Mario Draghi, parlando del Bitcoin ha detto: Bitcoin o qualcosa del genere non sono davvero valute, sono beni. Un euro è un euro: oggi, domani, tra un mese, è sempre un euro”. Queste le parole del ex presidente della BCE, Mario Draghi, che ci aiutano a capire che le cripto-attività non sono da considerare moneta, ma solo un bene speculativo altamente rischioso (da www.bancaditalia.it).

Eppure. Eppure ogni tanto qualche studente e non solo mi chiede cosa ne penso degli investimenti in Bitcoin: qualcuno mi chiede la tesi sul Bitcoin e quando io gli/le dico “sì, a condizione che ne parli male” si rabbuia, dice che ci penserà e raramente torna. Perché pensare male di qualcosa che cresce sempre di valore, che fa guadagnare chi lo compra e, soprattutto, che fa guadagnare in fretta?

Potremmo chiudere qui la newsletter semplicemente ricordando che il bitcoin è lo “strumento finanziario” preferito per ricatti on line, operazioni fraudolente, transazioni illegali. Ma sarebbe come non volersi preoccupare delle armi perché tanto le usano solo i delinquenti. Il tema del Bitcoin e della sua crescita inspiegabile e spropositata, ne richiama un altro, ben più importante, quello dell’educazione e della cultura finanziaria, sul quale meritoriamente si sta spendendo Banca d’Italia con un’attività che è diretta anche all’educazione finanziaria degli imprenditori.

Torniamo al bitcoin, ma non solo: certamente siamo tutti contenti del successo strepitoso ottenuto dal BTP Valore, il BTP tricolore destinato agli italiani che ha ricevuto richieste multiple rispetto all’offerta.

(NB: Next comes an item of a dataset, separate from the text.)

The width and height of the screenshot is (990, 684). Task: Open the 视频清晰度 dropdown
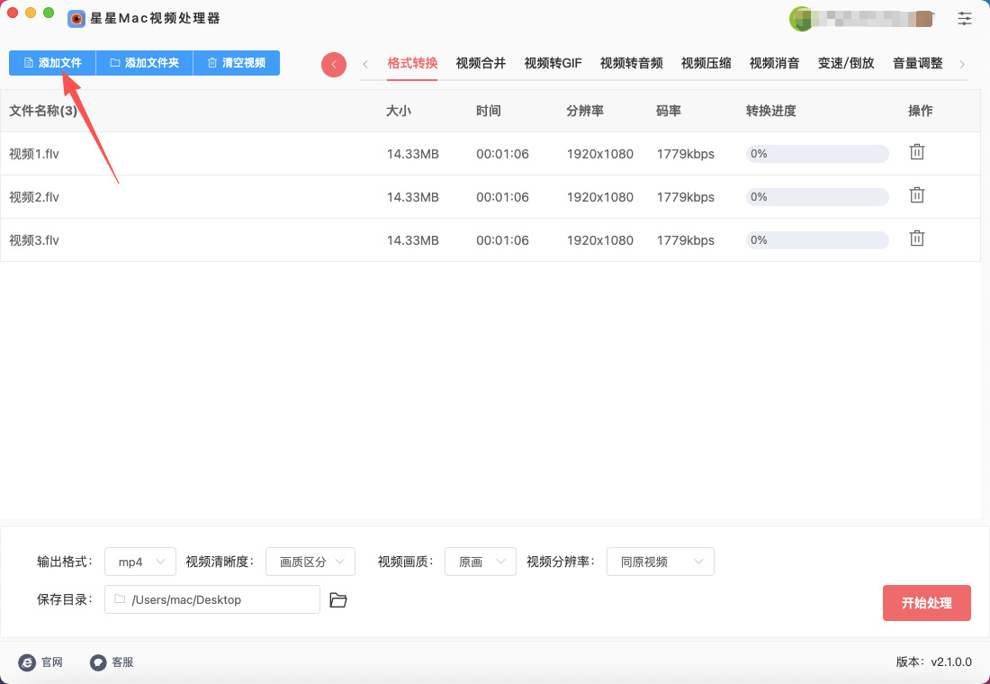pos(311,562)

Con la medesima famelica voglia di BTP si compravano, oltre trent’anni fa, quelli che rendevano oltre il 10% e consentivano una rendita annua di tutto rispetto. Non sono più quei tempi e non sono più quei tassi, ma la mancanza di educazione e di cultura finanziaria sembra essere rimasta la stessa: ovvero, non c’è un criterio logico, una sequenza di riflessioni (perché investo, la destinazione del mio risparmio, il mio orizzonte temporale, la mia propensione al rischio etc…), c’è solo fame di facili e/o sicuri guadagni.

Confidando nell’opera di Banca d’Italia, con la quale avrò modo di collaborare in un’iniziativa accademica, vorrei poter confidare anche nell’opera di coloro che allo sportello (quelli che ancora esistono) indirizzano i clienti che necessitano di informazioni sugli strumenti ai quali destinare il risparmio. Confidando che non sia, pur affascinante, un trop vaste programme.